§ The task
The word "Select" may appear in some lines of the data; copy every such line.

§ Dataset records
'''
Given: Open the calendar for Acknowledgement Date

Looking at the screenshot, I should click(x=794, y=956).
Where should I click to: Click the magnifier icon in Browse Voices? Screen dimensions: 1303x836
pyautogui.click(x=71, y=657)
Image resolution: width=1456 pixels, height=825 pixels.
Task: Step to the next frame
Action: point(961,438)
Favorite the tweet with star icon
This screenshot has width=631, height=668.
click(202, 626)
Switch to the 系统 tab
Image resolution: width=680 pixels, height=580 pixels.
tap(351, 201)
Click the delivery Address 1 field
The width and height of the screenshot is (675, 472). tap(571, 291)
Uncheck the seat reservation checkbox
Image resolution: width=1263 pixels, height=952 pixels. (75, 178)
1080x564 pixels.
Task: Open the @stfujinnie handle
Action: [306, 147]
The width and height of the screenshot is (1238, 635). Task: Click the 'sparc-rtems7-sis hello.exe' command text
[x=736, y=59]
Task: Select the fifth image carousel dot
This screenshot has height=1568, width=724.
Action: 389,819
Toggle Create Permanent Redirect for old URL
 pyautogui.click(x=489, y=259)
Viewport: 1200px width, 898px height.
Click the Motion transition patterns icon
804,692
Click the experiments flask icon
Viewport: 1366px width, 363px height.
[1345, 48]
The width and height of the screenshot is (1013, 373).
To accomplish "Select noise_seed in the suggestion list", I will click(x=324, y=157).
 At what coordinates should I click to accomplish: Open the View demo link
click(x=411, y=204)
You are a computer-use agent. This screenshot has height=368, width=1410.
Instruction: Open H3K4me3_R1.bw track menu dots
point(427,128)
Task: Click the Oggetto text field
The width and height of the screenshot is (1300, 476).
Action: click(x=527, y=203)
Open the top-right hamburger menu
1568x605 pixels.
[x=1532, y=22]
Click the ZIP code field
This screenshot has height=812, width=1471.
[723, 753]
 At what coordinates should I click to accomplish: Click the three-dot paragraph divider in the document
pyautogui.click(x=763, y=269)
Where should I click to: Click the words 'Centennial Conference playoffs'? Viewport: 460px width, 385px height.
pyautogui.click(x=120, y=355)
'''
§ Problem solution
Task: Select the fifth image carousel dot
To accomplish "Select noise_seed in the suggestion list", I will click(x=324, y=157).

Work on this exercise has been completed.